PARIS (AP) — When French gymnast Samir Ait Said broke his left leg at the Rio de Janeiro Olympics after landing a vault, the noise of the bone cracking was revolting.
The sounds that echoed through the Palais Omnisports on Saturday in Paris after Said’s rings routine were far more uplifting, as the partisan crowd erupted in cheers.
Ait Said pumped his fists, celebrating with a big shout after his clean dismount amid buoyant applause. He was in the zone and hardly noticed.
“I was on another planet when I finished my move, I don’t even know whether the crowd shouted,” he said.
Competing at his third Olympic Games, this time at home, the 34-year-old veteran scored 14.966 on his only apparatus during the men’s team qualifying, giving him an excellent chance to secure a spot in the rings final next week.
Ait Said said before the Games he wants a medal in Paris.
“I’ve completed the first stage, I’ve done the job,” he said Saturday. “It’s just one step, the next one will be a bit more difficult.”
Ait Said’s journey has been marred by injuries. Back in 2012, he suffered three fractures to his right tibia after falling on the vault at the European Championship and missed the London Games. Four years later in Rio, he was loaded onto a stretcher with a fractured left tibia and fibula.
He was determined to make a comeback, but a shoulder injury prevented him from competing at the 2018 European championship, though he managed to qualify for the Tokyo Olympics three years later. There, he competed with a damaged left biceps and ended fourth.
Since that latest setback, he has not stopped dreaming about a podium finish at the Paris Olympics, where he is the sole Frenchman competing in artistic gymnastics after the French team failed to qualify.
“One needs to be determined,” he told The Associated Press ahead of the Olympics. “Injury or not.”
Ait Said, a rings bronze medalist in 2019, has earned his individual spot in Paris through the World Cup circuit. After a last-minute change of strategy on Saturday, he said he reproduced the routine that helped him qualify for the Games.
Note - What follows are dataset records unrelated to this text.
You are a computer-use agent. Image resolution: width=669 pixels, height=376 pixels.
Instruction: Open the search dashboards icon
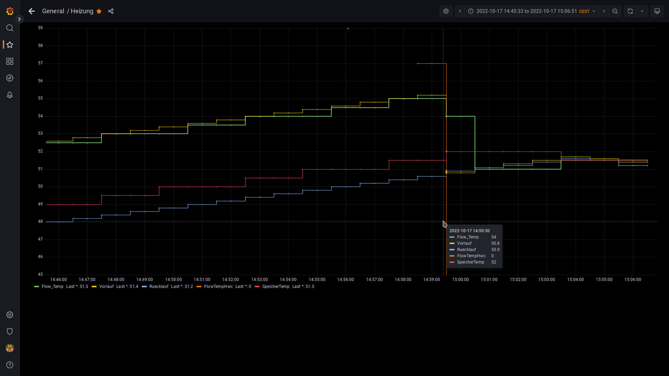[x=10, y=28]
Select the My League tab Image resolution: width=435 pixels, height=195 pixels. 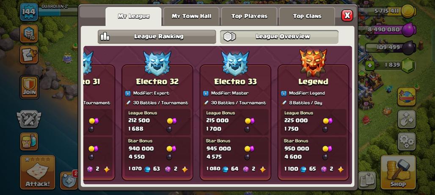coord(133,17)
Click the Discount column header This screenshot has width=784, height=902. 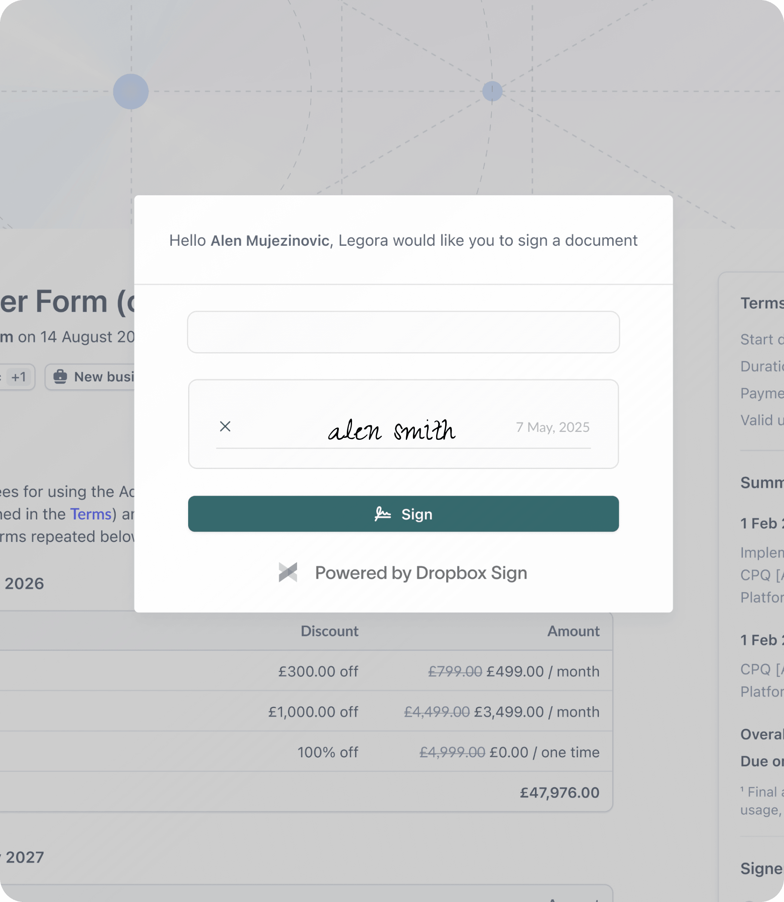(x=329, y=631)
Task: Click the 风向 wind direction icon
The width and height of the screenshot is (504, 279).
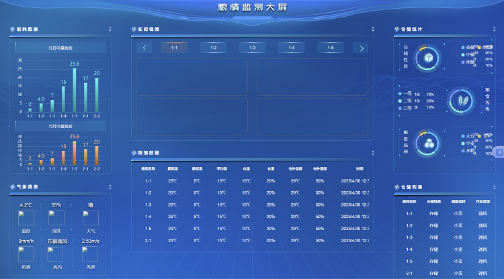Action: coord(56,254)
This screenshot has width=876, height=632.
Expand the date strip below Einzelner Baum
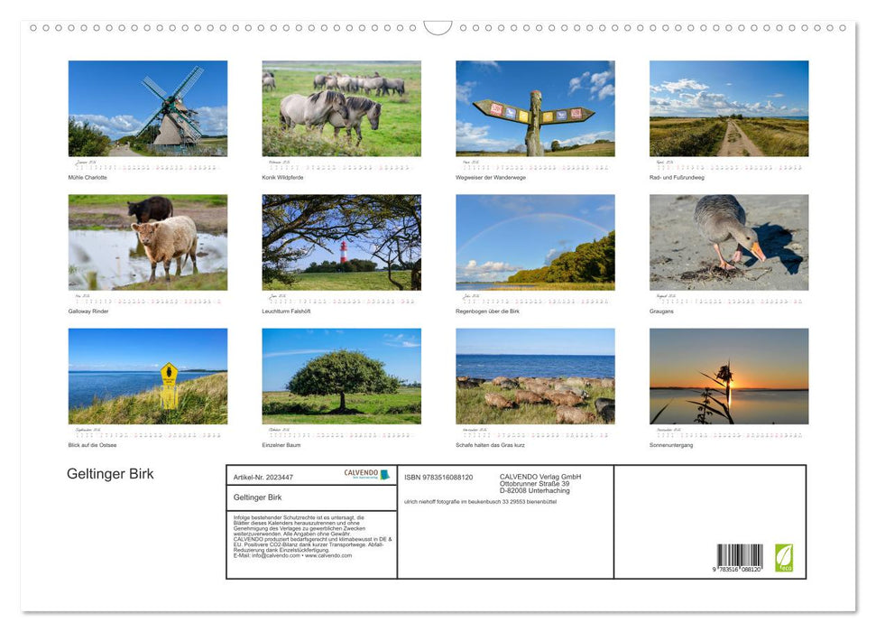click(x=341, y=433)
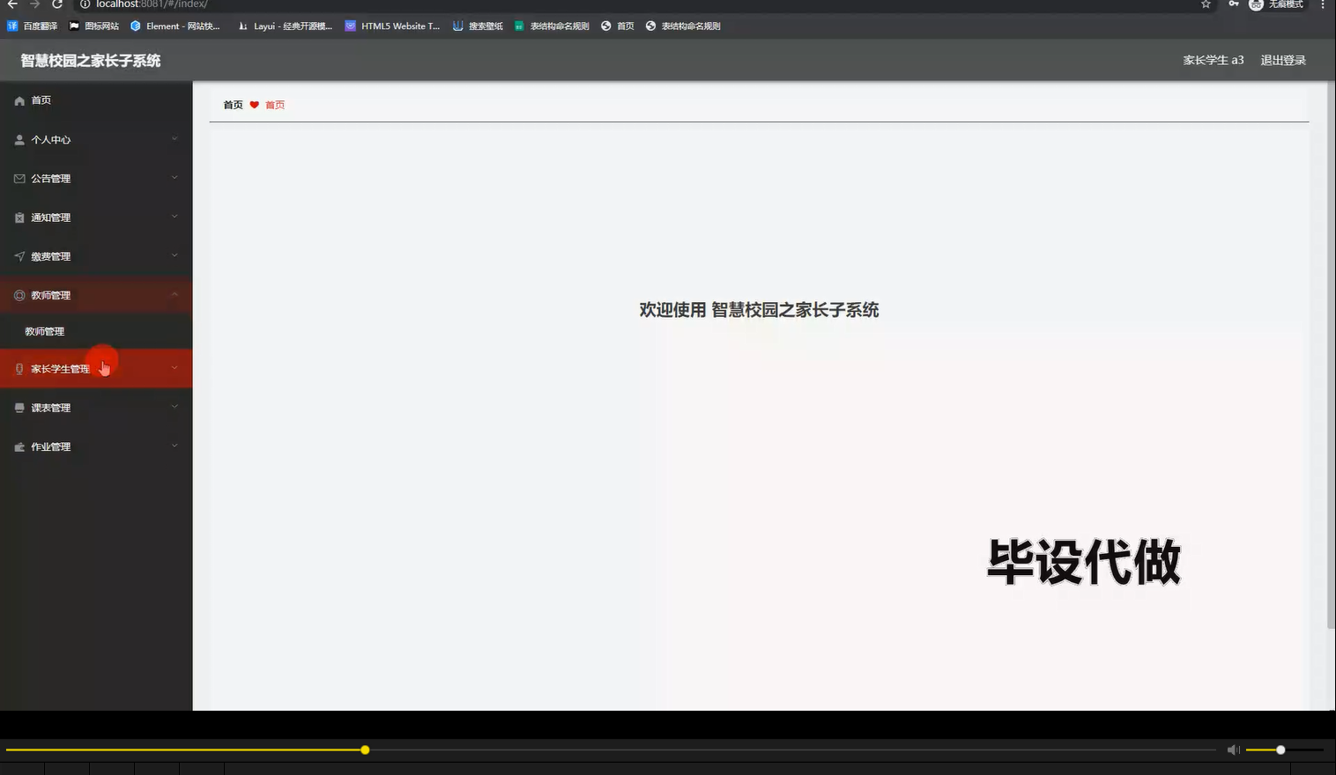Click the 首页 breadcrumb item
This screenshot has width=1336, height=775.
232,104
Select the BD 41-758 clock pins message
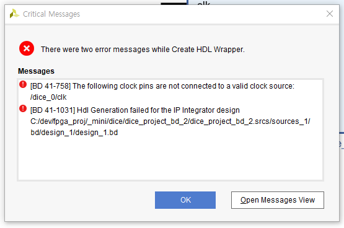 [x=162, y=86]
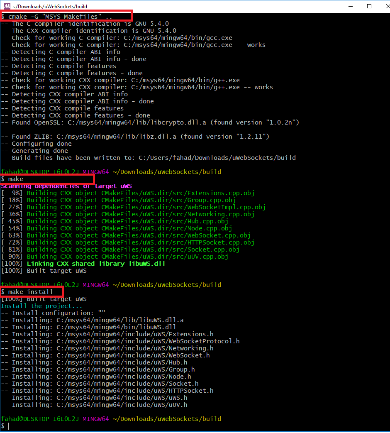Click the highlighted make command line
The width and height of the screenshot is (390, 433).
click(12, 179)
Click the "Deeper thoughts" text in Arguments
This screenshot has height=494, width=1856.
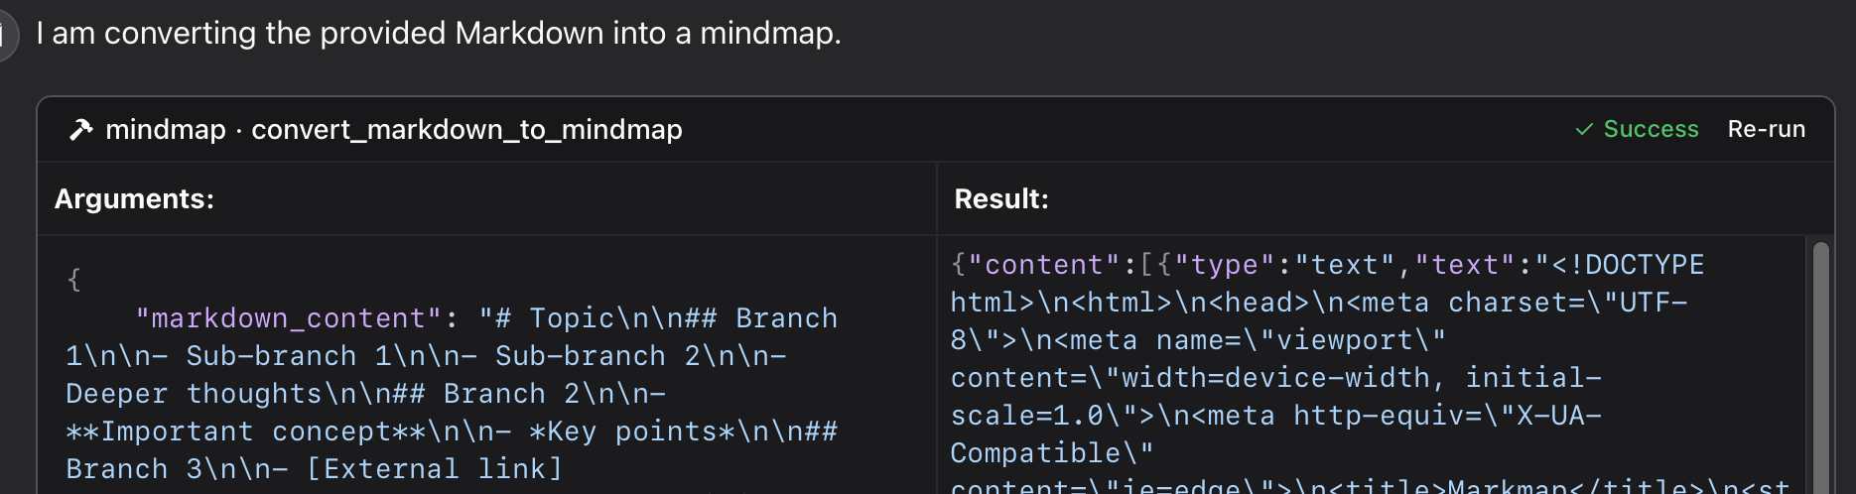click(195, 394)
“I was not meant to execute this movement, which is a bit simpler. It was decided two days ago, I can’t tell you more,” he said, adding that he could switch back to his initial plans during next Sunday’s final.
Ait Said, whose ancestors come from Kabylie, a region in northern Algeria, said he will focus now on recovery, something he said he did not do in Tokyo and likely damaged his medal chances.
“I was so obsessed that I forgot to recover,” he said. “Now my two coaches just told me to rest tomorrow and the day after tomorrow. Don’t come back to the gym before Tuesday.
“I know I’m capable of winning that medal.”